El arribo al aeropuerto José Martí se asemeja a cualquier escena orwelliana: agentes cubanos sometiendo a los turistas que van a la isla a intensos interrogatorios, particularmente a aquellos que tienen una imagen “sospechosa”. Parece ser un legado perverso dejado por la Guerra Fría. Superado el mal momento, al igual que cualquier turista me sumerjo en aquellas “cápsulas” que son los buses turísticos pertenecientes a Cubana Tours, compañía estatal y monopólica del negocio turístico en Cuba. Desde los placenteros asientos de esas “cápsulas” con aire acondicionado para que el turista no extrañe las bondades del mundo capitalista, el bus recorre aquellos monstruos hoteleros que no tienen nada que envidiar a los hoteles del capitalismo, tan diferentes de las casas viejas donde viven los cubanos, y va dejando a todos los turistas.
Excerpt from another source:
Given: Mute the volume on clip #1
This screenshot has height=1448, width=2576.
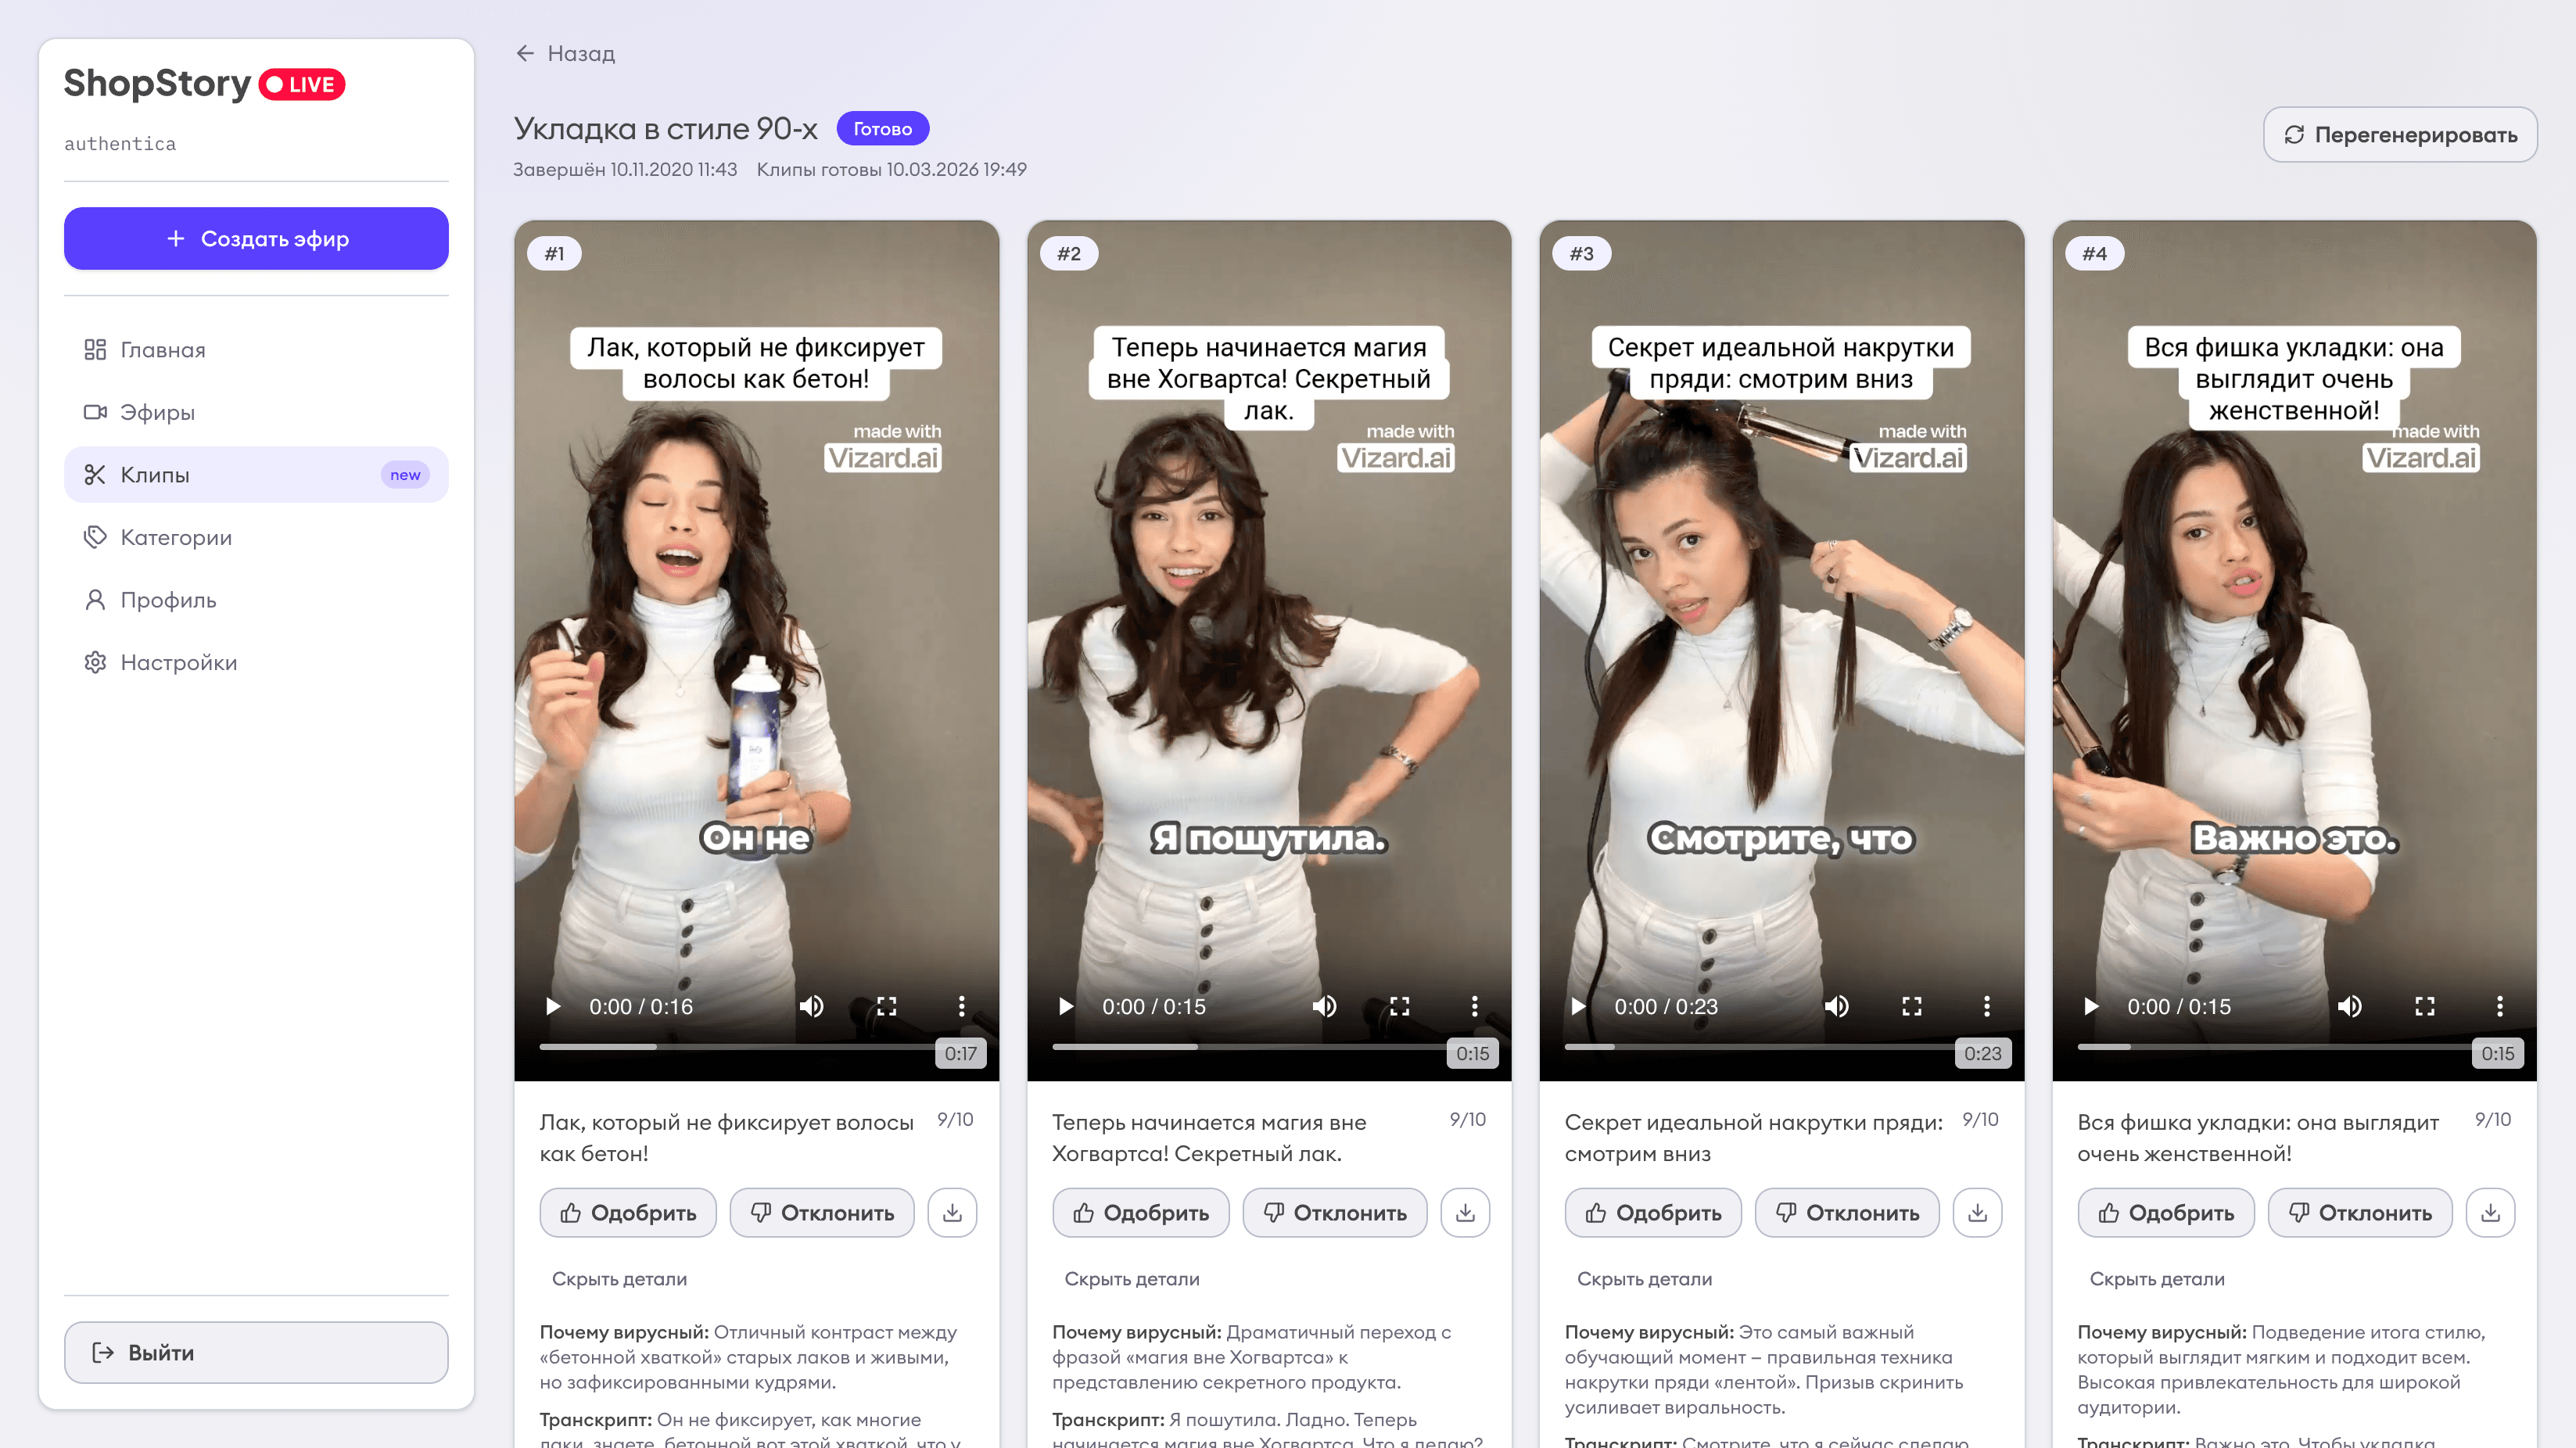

En el recorrido por el Malecón, avenida que va paralela a la costa cubana, se divisa aquel mar inmenso que para todo boliviano siempre provoca una nostalgia inevitable. Destino final: el Hotel Delluville, ubicado en el corazón mismo de La Habana Vieja. Y lo de Habana Vieja no es ningún apelativo gratuito, sino una denominación que se ajusta a la realidad, ya que refleja lo que es aquella zona habanera inundada de casas viejas, de cuyos balcones penden viejas prendas de ropa secándose o macetas con flores; parecen aferrarse a esos edificios vetustos, en los cuales los pilares están a punto de caer: conventillos lúgubres con paredes de las cuales la pintura se descascara, en las cuales es notoria la ausencia de pintura fresca. Es una imagen surrealista la de La Habana Vieja; como diría Joaquín Sabina: “Y a las barbas de la revolución/les salían más canas cada día”. Esta imagen de La Habana Vieja está siempre acompañada por un silencio conmovedor. Era sábado por la tarde. “La Habana parece estar congelada en el tiempo”, me decía Marcelo Guardia, mi compañero de viaje.
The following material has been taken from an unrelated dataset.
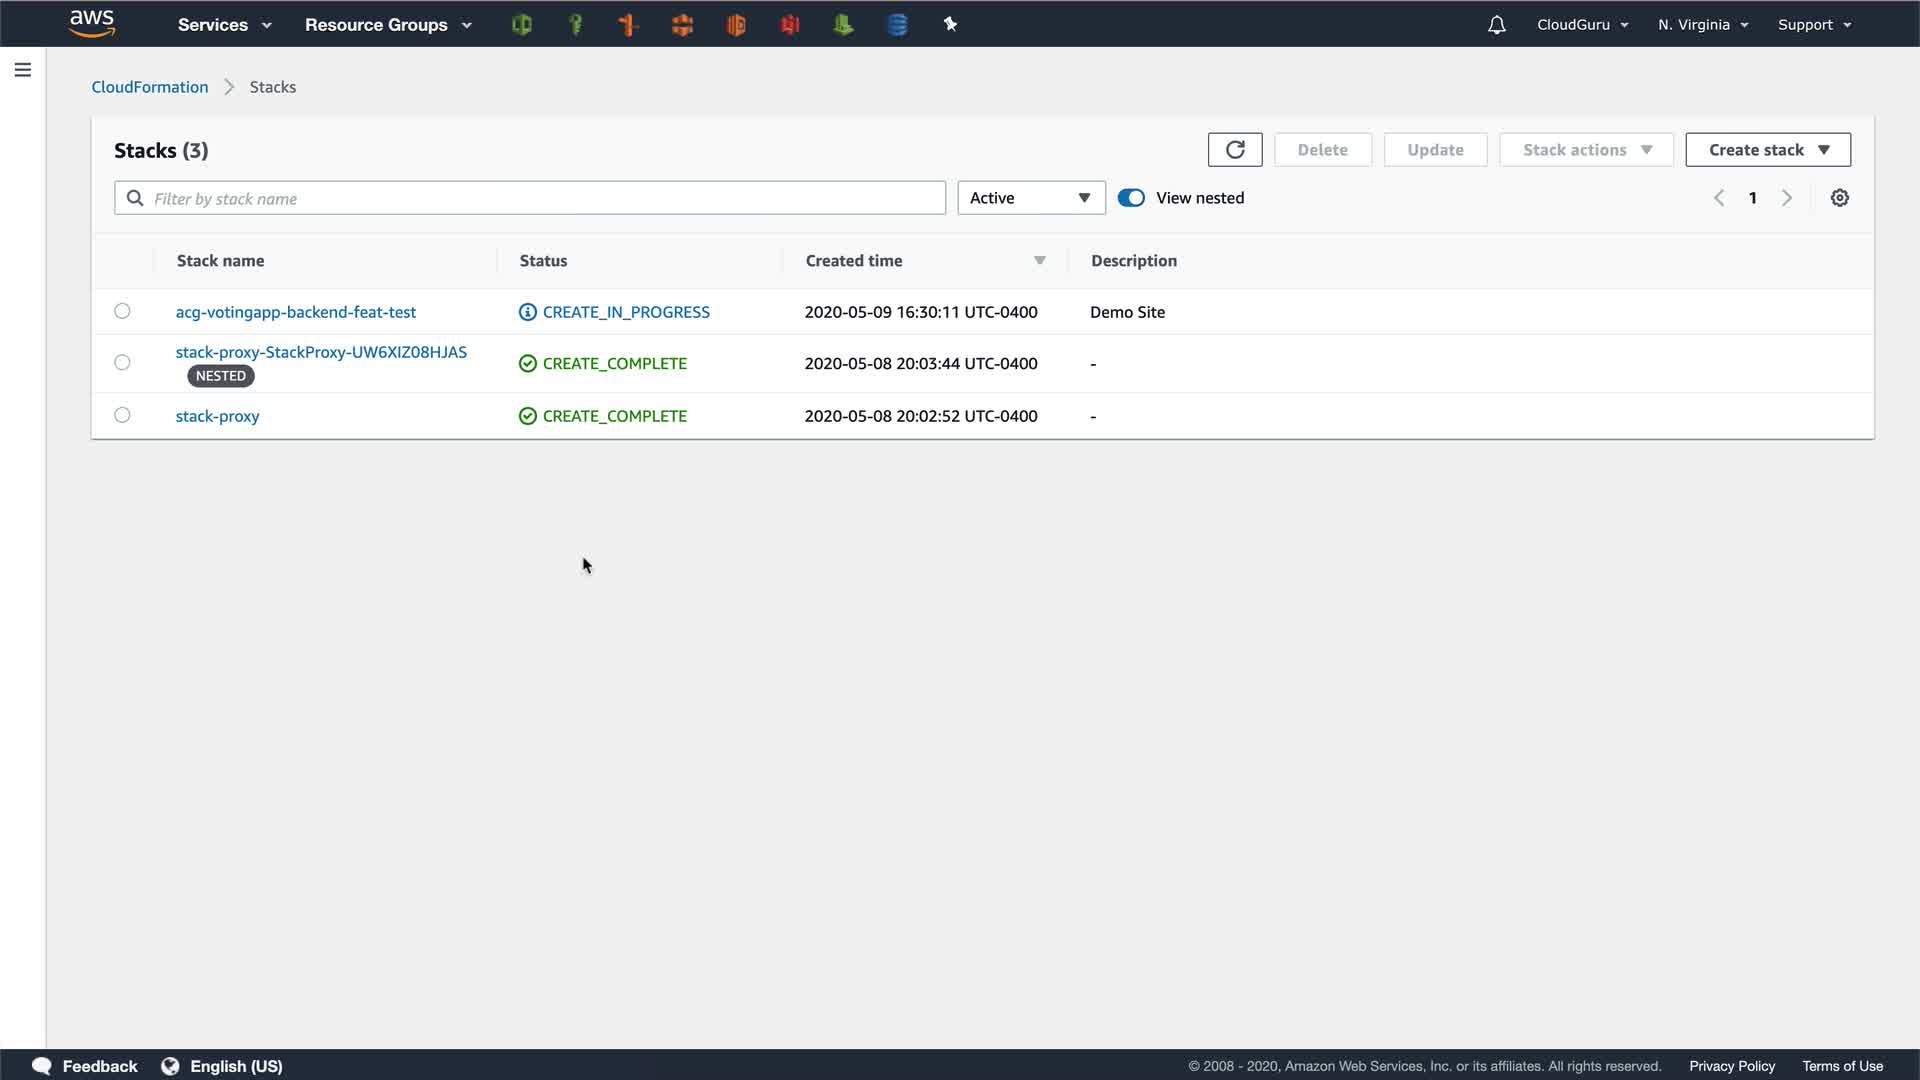
Task: Open table preferences gear icon
Action: [x=1839, y=198]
Joaquín Sabina, en la letra de su canción dedicada a Cuba, titulada Postal de La Habana, comienza con esta estrofa: “Desde el balcón/que daba al malecón/veía cada mañana/los peces de La Habana/bailando con la historia un guaguancón./Y en el hotel/el mundo iba al revés,/y el siglo en camiseta/regaba las macetas,/y en cada bicicleta caben tres”.
Casi la misma sensación invadía mi ser, ya que veía, encaramados en una azotea de la calle Nostalgias, un enjambre de niños cubanos que jugaban su juego favorito: el béisbol. Tienen ocho, diez, 12 años y lanzan pelotitas con bates de béisbol emulando seguramente a sus ídolos que juegan en el estadio principal de la capital cubana, ante la mirada fija del Che. En otro lugar están los ancianos, que posiblemente, como su mayor distracción, jugaban al dominó.
Recorrer los recovecos de las calles de La Habana Vieja es una sensación contradictoria, como son todos los sentimientos emergentes de la visita al último bastión del socialismo real. Por un lado, se percibe aquel “Gran Hermano” que “vigila” con cámaras modernas localizadas, paradójicamente, en los techos de las vetustas casas de La Habana Vieja, aunque para muchos cubanos es innecesario, ya que La Habana, a diferencia de otras urbes latinoamericanas que están marcadas por la violencia, es una ciudad tranquila.
Desde los bares habaneros, se oyen sones o sabrosos ritmos salseros que expulsan un erotismo a flor de piel. Los cubanos y las cubanas parecían embrujados por esos ritmos musicales y así se convertían en militantes de la vida: la alegría, la música, la fiesta, los colores, aromas y ritmos corporales, con sus significaciones vivenciales, son parte inevitable de la vida de los habitantes de la isla; como dice la letra de una salsa sabrosa: “No hay Nietzsche que se resista”.
Y “en el desván del alma de la gente”, como diría el entrañable Sabina, al igual que en cualquier otra sociedad, también se encuentran opiniones políticas diversas y contradictorias: hay aquellos que piensan que Cuba necesita dar un viraje, hay aquellos que no quieren hablar de política, otros que sentimentalmente, como reza un grafiti - “Fieles a nuestra historia”- pintado por manos oficialistas, son creyentes de que la revolución es lo mejor que le ha sucedido a Cuba y pese a la situación económica lacerante ven al imperio estadounidense como el principal culpable debido a su implacable bloqueo económico.
Mientras tanto, la juventud cubana, como una expresión de resistencia estética para mitigar su propia vivencia, hizo suya la letra de la canción salsera de la Charanga Habanera: “Mientras tú llorando en Miami, yo estoy gozando en La Habana”.